Sepertinya sejak April sampai hari ini dan untuk beberapa bulan berikutnya masih bakal banyak undangan pernikahan.
Beberapa
hari yang lalu secara kebetulan aku dengar percakapan para ibu-ibu
rekan kantor aku, mereka semua pada ngomongin secara detail (mengkritik)
acara salah seorang teman kantor yang nikah.
Sepertinya dalam kehidupan bersosial, kita tidak pernah benar di mata orang lain.
Sekuat tenaga kita berusaha untuk membuat orang lain senang, belum tentu mereka juga merasakan yang sama.
" pacak'ane ga apik yo,,,dst" (dandannya ga bagus ya.....)
"masak'ane
ganok sing enak, trus segoe pero, kudune lak ..... (masakannya ga ada
yang enak, nasinya ga punel, harusnya kan bla bla bla bla...)
"Eh manten lanange kok tuwek yo" (penganten cow kok tua ya...)
itula yang sekilas aku dengar,,,begitu miris dengarnya, bagaimana seandainya yang punya hajat dengar...huuuft...
Aku yakin setiap orang yang punya hajat pastilah berusaha untuk menjamu tamu dengan sebaik-baiknya,...aku yakin itu...
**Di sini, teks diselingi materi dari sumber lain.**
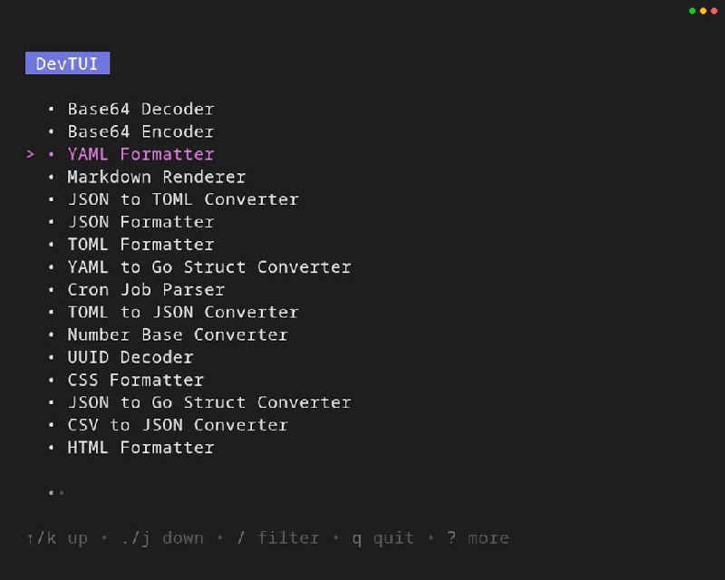Select the Base64 Decoder entry
Screen dimensions: 725x580
point(140,109)
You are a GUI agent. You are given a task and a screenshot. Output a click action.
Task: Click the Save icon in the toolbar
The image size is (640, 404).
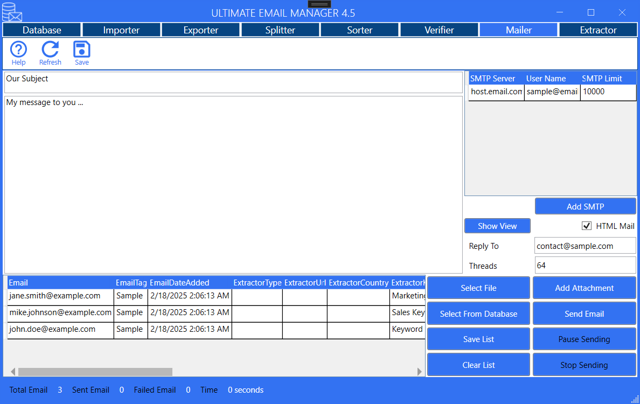[x=81, y=52]
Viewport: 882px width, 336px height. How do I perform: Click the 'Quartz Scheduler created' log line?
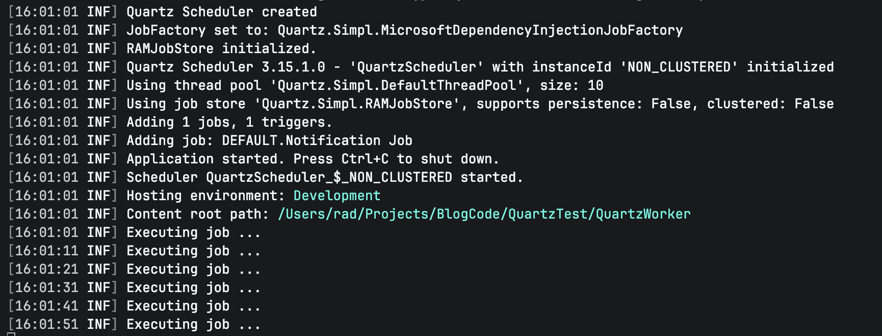[x=221, y=12]

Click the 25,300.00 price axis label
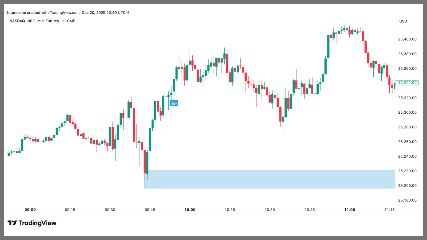pos(407,113)
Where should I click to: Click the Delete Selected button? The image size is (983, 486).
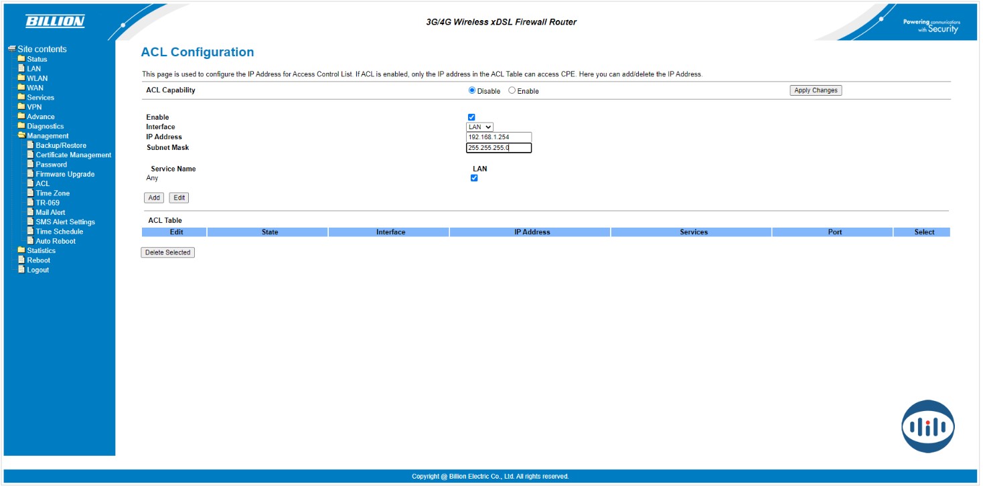(x=167, y=252)
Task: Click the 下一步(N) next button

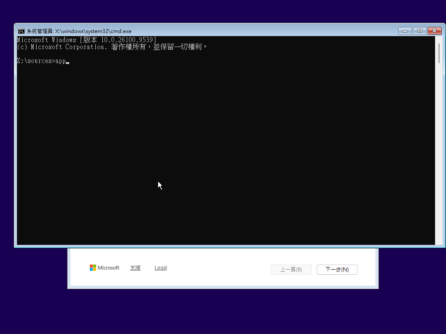Action: (x=337, y=270)
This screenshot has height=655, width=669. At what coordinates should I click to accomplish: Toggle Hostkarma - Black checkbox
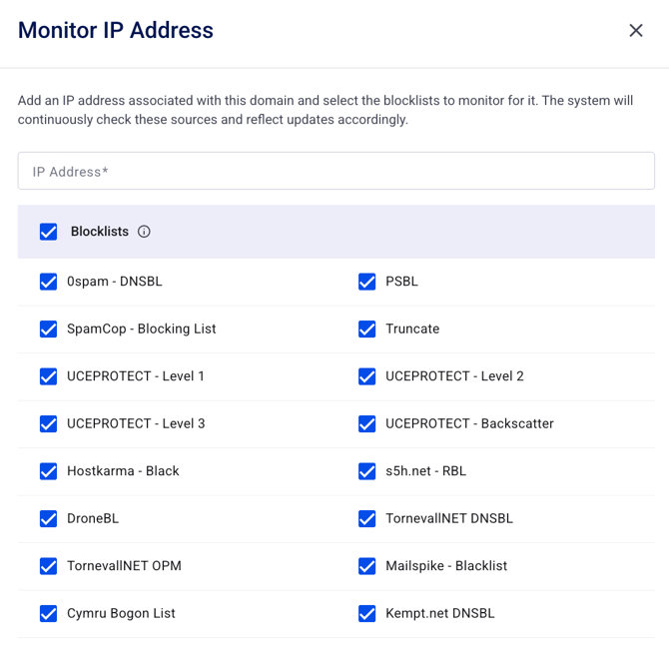click(x=49, y=471)
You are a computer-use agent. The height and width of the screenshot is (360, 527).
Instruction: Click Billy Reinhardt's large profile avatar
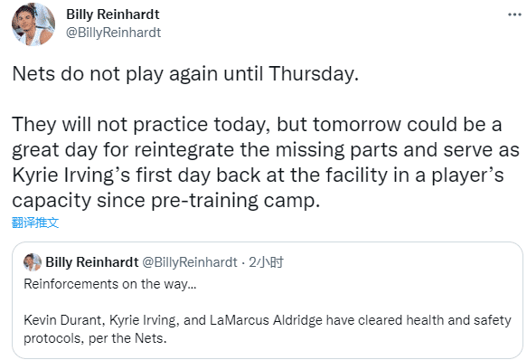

Dan sebagai imbalannya mereka hanya meminta doa atau restu.
memang
serba salah, kadang beberapa orang penuh komplain kalo banyak undangan
( bulan lalu saja saya ada 8 undangan pernikahan teman, dan bulan ini
ada 4) disatu sisi pastilah saya harus menyiapkan dana tak terduga untuk
itu, tapi saya tak perlu berkoar-koar atau merumpikan hal itu,,betul
ga?
Bahkan dari segi undangan, cara penyampaian undangan juga
masih mereka complain....OMG...diundang salah, ga diundang malah tambah
salah...dasar orang-orang rese...
Mereka mengadakan acara agar didoakan para tamu bukan untuk dicemooh,,
Dan semua cemoohan para orang-orang yang suka mencemooh itulah yang memberikan energi negatif bagi Sang Pengantin.
Semoga
saat aku menikah nanti tidak mengecewakan siapapun, tapi yang namanya
orang,,pasti adaaaa aja yang salah di mata orang lain.